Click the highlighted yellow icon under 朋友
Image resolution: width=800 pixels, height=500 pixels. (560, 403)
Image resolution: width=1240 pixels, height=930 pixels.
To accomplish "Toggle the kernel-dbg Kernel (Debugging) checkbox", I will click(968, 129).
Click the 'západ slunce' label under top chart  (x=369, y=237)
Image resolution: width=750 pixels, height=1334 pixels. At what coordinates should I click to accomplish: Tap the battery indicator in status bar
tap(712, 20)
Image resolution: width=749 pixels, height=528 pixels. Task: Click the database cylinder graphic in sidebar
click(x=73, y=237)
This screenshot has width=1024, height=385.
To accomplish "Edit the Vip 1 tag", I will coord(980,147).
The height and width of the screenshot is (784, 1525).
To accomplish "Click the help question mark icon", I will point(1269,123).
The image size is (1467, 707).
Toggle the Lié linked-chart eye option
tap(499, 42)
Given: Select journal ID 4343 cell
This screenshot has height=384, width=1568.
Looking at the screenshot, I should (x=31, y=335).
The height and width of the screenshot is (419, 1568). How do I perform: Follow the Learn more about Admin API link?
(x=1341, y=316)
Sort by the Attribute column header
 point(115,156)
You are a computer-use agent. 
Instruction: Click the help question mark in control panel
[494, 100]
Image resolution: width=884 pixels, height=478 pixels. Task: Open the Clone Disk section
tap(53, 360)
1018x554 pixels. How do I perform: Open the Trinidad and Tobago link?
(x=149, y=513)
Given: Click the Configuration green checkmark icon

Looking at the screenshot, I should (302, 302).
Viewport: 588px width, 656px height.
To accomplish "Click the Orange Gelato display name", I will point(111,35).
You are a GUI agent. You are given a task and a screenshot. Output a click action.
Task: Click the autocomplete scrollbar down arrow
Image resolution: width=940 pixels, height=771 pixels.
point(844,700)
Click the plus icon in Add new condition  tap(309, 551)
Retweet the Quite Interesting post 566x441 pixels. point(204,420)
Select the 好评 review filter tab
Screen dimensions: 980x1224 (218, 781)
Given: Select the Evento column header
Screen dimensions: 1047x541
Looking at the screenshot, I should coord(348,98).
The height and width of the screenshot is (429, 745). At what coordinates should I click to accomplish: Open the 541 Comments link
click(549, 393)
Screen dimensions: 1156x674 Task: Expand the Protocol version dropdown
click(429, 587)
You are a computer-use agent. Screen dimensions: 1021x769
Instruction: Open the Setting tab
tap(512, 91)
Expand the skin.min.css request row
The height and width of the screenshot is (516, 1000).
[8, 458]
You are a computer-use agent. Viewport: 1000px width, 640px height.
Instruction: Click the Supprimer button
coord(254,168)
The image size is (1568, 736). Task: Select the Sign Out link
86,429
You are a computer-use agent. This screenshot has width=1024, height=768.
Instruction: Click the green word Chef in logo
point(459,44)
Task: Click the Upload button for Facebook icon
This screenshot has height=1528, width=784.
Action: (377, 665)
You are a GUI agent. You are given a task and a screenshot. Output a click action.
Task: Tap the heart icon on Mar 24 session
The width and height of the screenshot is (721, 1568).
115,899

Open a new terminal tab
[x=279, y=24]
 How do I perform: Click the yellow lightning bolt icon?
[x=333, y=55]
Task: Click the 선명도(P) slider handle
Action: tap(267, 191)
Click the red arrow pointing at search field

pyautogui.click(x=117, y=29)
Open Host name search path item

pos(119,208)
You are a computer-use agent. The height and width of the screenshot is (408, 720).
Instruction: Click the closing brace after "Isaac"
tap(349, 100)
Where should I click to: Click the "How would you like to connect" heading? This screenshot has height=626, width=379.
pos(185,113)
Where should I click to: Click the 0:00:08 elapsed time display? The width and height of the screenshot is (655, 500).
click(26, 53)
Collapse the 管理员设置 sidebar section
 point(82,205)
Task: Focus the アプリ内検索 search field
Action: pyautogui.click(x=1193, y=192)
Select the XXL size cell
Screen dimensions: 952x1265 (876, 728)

========================================================================

• **TASK REQUIREMENTS**: Go through the material above and set each line down verbatim.

• **SOLUTION TO THE EXERCISE**:
Click the highlighted yellow icon under 朋友
Image resolution: width=800 pixels, height=500 pixels. (560, 403)
Image resolution: width=1240 pixels, height=930 pixels.
To accomplish "Toggle the kernel-dbg Kernel (Debugging) checkbox", I will click(968, 129).
Click the 'západ slunce' label under top chart  (x=369, y=237)
Image resolution: width=750 pixels, height=1334 pixels. At what coordinates should I click to accomplish: Tap the battery indicator in status bar
tap(712, 20)
Image resolution: width=749 pixels, height=528 pixels. Task: Click the database cylinder graphic in sidebar
click(x=73, y=237)
This screenshot has width=1024, height=385.
To accomplish "Edit the Vip 1 tag", I will coord(980,147).
The height and width of the screenshot is (784, 1525).
To accomplish "Click the help question mark icon", I will point(1269,123).
The image size is (1467, 707).
Toggle the Lié linked-chart eye option
tap(499, 42)
Given: Select journal ID 4343 cell
This screenshot has height=384, width=1568.
Looking at the screenshot, I should (x=31, y=335).
The height and width of the screenshot is (419, 1568). How do I perform: Follow the Learn more about Admin API link?
(x=1341, y=316)
Sort by the Attribute column header
 point(115,156)
You are a computer-use agent. 
Instruction: Click the help question mark in control panel
[494, 100]
Image resolution: width=884 pixels, height=478 pixels. Task: Open the Clone Disk section
tap(53, 360)
1018x554 pixels. How do I perform: Open the Trinidad and Tobago link?
(x=149, y=513)
Given: Click the Configuration green checkmark icon

Looking at the screenshot, I should (302, 302).
Viewport: 588px width, 656px height.
To accomplish "Click the Orange Gelato display name", I will point(111,35).
You are a GUI agent. You are given a task and a screenshot. Output a click action.
Task: Click the autocomplete scrollbar down arrow
Image resolution: width=940 pixels, height=771 pixels.
point(844,700)
Click the plus icon in Add new condition  tap(309, 551)
Retweet the Quite Interesting post 566x441 pixels. point(204,420)
Select the 好评 review filter tab
Screen dimensions: 980x1224 (218, 781)
Given: Select the Evento column header
Screen dimensions: 1047x541
Looking at the screenshot, I should coord(348,98).
The height and width of the screenshot is (429, 745). At what coordinates should I click to accomplish: Open the 541 Comments link
click(549, 393)
Screen dimensions: 1156x674 Task: Expand the Protocol version dropdown
click(429, 587)
You are a computer-use agent. Screen dimensions: 1021x769
Instruction: Open the Setting tab
tap(512, 91)
Expand the skin.min.css request row
The height and width of the screenshot is (516, 1000).
[8, 458]
You are a computer-use agent. Viewport: 1000px width, 640px height.
Instruction: Click the Supprimer button
coord(254,168)
The image size is (1568, 736). Task: Select the Sign Out link
86,429
You are a computer-use agent. This screenshot has width=1024, height=768.
Instruction: Click the green word Chef in logo
point(459,44)
Task: Click the Upload button for Facebook icon
This screenshot has height=1528, width=784.
Action: (377, 665)
You are a GUI agent. You are given a task and a screenshot. Output a click action.
Task: Tap the heart icon on Mar 24 session
The width and height of the screenshot is (721, 1568).
115,899

Open a new terminal tab
[x=279, y=24]
 How do I perform: Click the yellow lightning bolt icon?
[x=333, y=55]
Task: Click the 선명도(P) slider handle
Action: tap(267, 191)
Click the red arrow pointing at search field

pyautogui.click(x=117, y=29)
Open Host name search path item

pos(119,208)
You are a computer-use agent. The height and width of the screenshot is (408, 720).
Instruction: Click the closing brace after "Isaac"
tap(349, 100)
Where should I click to: Click the "How would you like to connect" heading? This screenshot has height=626, width=379.
pos(185,113)
Where should I click to: Click the 0:00:08 elapsed time display? The width and height of the screenshot is (655, 500).
click(26, 53)
Collapse the 管理员设置 sidebar section
 point(82,205)
Task: Focus the アプリ内検索 search field
Action: pyautogui.click(x=1193, y=192)
Select the XXL size cell
Screen dimensions: 952x1265 (876, 728)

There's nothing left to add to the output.